In the coming weeks, it’s likely that several other Democrats will come forward with their campaigns, and we haven’t even gotten to the Republican contenders yet. State law dictates that political party insiders pick the nominee, but that could change. Currently, State Representative Damon Ely (D-Corrales) is working on a legislative bill for the 60-day session called a “Jungle General,” that would take the place of a primary and a general election for vacated Congressional seats. “I am all for a fair election, but our current system isn’t fair; it isn’t inclusive, and it’s not transparent.” said Ely. Under his plan candidates from the Republican, Democratic and independent parties would qualify via a signature petition, not through the parties’ internal nominating process. Ely feels it would level the playing field, and voters could decide who they think is the best candidate. “It’s not fair that 150 people from both parties get to decide who the nominee is. It’s just not a fair process,” he said. 

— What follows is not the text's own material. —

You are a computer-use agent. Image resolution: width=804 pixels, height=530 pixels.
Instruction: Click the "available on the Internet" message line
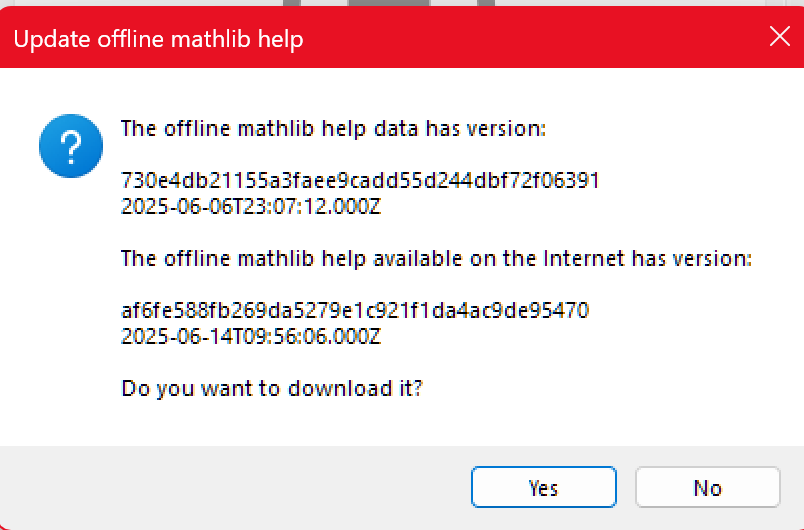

For now, it’s all just speculation. Haaland must still be confirmed by the U.S. Senate in a process that could take weeks or months. And although Biden has signaled his intent to pluck Haaland, Congressional leaders have discussed waiting to hear Haaland’s confirmation until after Biden’s first 100 days, keeping Haaland in the U.S. House where she would provide an important Democratic vote for the new president’s ambitious agenda.  If that happens, the race to replace Haaland could extend into next summer.

If Haaland is confirmed, Secretary of State Maggie Tolouse Oliver will need to call the election within 77 to 91 days after the seat is vacated. If Ely and his bill’s supporters pass that bill in 2021, it won’t affect the selection process for Haaland’s vacancy and will go into effect in July of 2021.